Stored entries
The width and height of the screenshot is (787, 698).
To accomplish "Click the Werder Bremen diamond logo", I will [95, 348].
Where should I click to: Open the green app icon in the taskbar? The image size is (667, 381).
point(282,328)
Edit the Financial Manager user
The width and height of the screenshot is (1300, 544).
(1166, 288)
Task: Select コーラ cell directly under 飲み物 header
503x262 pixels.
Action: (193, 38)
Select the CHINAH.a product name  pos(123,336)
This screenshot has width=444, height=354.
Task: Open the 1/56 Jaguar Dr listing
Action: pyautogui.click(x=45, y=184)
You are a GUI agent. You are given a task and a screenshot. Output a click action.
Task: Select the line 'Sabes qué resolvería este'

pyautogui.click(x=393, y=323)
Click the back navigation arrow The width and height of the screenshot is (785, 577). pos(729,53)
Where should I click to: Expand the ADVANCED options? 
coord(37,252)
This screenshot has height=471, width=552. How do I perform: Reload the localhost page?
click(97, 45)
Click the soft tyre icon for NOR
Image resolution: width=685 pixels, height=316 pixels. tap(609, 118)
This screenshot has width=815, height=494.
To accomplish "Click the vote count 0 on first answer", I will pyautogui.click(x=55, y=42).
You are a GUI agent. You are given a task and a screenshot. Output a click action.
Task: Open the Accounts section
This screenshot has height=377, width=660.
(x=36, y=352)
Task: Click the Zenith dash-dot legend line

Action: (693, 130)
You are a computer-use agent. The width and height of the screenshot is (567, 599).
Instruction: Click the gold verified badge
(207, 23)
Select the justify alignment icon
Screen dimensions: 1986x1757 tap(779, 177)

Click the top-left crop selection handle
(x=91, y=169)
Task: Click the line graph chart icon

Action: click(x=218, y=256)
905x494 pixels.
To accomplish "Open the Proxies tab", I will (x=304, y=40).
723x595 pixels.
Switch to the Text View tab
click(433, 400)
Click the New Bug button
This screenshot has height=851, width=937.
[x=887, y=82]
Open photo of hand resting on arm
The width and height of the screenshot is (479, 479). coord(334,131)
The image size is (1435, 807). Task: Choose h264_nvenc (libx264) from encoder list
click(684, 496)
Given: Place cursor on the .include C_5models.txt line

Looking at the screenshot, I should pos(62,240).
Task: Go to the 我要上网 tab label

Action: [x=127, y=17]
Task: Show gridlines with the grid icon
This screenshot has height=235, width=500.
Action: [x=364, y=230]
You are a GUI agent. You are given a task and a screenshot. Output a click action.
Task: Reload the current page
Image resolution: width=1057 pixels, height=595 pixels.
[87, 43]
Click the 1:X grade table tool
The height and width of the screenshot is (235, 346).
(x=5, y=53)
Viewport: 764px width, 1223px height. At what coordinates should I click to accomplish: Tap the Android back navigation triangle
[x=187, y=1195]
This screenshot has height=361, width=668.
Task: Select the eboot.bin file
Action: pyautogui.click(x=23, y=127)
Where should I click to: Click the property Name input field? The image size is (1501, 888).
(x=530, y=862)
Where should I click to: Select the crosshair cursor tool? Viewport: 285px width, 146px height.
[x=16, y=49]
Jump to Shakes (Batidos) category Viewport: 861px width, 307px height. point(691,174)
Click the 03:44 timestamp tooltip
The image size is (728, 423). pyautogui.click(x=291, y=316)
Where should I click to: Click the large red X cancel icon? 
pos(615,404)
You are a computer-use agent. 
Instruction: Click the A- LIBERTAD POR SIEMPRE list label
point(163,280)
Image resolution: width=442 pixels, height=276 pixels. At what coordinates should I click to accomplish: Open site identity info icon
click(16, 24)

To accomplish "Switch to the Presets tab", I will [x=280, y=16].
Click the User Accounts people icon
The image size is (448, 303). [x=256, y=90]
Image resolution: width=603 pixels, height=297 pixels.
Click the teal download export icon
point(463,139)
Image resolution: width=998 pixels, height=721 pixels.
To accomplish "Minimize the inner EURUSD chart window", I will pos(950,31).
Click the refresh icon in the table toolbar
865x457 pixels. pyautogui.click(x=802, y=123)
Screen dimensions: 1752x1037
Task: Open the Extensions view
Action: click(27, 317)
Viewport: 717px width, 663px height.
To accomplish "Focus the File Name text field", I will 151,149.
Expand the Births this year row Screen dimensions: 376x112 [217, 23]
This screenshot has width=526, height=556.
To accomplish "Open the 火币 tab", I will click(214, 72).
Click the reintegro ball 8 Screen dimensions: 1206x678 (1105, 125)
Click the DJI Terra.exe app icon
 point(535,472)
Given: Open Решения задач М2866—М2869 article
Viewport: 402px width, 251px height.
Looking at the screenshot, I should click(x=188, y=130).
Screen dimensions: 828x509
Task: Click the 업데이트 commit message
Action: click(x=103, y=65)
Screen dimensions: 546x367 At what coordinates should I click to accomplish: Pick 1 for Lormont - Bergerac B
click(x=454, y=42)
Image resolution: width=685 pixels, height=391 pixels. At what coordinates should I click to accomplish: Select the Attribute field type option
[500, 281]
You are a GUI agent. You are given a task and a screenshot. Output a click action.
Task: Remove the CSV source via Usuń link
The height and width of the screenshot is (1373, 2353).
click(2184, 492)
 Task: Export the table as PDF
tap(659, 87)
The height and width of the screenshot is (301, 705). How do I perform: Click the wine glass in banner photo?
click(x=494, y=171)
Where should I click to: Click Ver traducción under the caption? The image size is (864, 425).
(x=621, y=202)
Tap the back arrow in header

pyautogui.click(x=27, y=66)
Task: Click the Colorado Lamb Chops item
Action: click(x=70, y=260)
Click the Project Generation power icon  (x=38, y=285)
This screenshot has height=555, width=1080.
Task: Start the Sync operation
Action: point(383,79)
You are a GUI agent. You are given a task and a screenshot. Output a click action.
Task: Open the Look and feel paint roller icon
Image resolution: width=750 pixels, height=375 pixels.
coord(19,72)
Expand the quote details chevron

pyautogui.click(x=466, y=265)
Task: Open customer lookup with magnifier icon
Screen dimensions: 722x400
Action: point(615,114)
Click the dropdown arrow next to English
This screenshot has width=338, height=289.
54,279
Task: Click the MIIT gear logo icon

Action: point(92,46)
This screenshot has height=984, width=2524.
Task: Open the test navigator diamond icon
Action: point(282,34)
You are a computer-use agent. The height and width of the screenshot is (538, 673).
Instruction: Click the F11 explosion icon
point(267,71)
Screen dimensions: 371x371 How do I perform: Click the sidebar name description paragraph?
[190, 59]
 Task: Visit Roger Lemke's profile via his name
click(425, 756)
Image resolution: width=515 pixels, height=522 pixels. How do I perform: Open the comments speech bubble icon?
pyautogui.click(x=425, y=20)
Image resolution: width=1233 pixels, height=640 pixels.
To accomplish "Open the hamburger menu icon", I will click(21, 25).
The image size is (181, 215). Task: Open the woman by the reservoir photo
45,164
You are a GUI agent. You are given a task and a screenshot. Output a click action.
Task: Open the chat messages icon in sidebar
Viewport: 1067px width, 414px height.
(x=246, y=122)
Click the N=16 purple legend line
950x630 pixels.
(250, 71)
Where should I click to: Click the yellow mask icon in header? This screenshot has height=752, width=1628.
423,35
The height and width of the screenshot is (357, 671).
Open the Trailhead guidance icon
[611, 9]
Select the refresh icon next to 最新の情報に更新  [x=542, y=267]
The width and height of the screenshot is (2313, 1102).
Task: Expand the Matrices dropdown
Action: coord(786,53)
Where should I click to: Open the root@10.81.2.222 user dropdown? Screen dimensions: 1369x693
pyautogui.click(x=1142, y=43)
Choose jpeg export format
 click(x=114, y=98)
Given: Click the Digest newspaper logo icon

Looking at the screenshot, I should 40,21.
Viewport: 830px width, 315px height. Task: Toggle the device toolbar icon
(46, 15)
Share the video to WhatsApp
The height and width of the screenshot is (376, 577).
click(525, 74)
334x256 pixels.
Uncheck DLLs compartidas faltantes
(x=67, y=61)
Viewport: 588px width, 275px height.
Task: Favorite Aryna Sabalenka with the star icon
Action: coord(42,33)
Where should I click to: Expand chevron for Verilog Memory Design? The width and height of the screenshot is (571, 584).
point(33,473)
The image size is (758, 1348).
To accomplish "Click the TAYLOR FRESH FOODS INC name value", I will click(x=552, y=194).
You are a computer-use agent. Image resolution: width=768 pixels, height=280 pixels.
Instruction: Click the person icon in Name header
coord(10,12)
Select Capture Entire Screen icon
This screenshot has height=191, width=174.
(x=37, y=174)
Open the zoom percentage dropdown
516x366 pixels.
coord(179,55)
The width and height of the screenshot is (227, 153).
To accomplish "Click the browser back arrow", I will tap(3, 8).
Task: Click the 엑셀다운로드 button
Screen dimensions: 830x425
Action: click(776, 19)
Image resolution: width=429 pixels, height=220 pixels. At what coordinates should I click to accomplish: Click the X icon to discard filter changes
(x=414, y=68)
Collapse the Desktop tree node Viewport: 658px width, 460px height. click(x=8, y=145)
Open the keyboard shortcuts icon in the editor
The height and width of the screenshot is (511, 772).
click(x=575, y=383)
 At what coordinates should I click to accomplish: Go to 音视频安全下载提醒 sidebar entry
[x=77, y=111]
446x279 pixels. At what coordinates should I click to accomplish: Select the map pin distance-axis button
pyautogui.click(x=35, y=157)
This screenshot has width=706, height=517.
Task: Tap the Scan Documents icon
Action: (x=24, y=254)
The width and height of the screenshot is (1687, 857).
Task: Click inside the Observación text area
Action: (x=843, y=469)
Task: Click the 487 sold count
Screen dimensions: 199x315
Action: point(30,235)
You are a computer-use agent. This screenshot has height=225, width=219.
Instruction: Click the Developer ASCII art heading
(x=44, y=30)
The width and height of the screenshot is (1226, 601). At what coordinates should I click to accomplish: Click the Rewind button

» What is needed
Please reproduce the data verbatim, from the line with "Viewport: 764px width, 1223px" to the line with "(x=530, y=862)".

» Output of the exercise
Viewport: 764px width, 1223px height. At what coordinates should I click to accomplish: Tap the Android back navigation triangle
[x=187, y=1195]
This screenshot has height=361, width=668.
Task: Select the eboot.bin file
Action: pyautogui.click(x=23, y=127)
Where should I click to: Click the property Name input field? The image size is (1501, 888).
(x=530, y=862)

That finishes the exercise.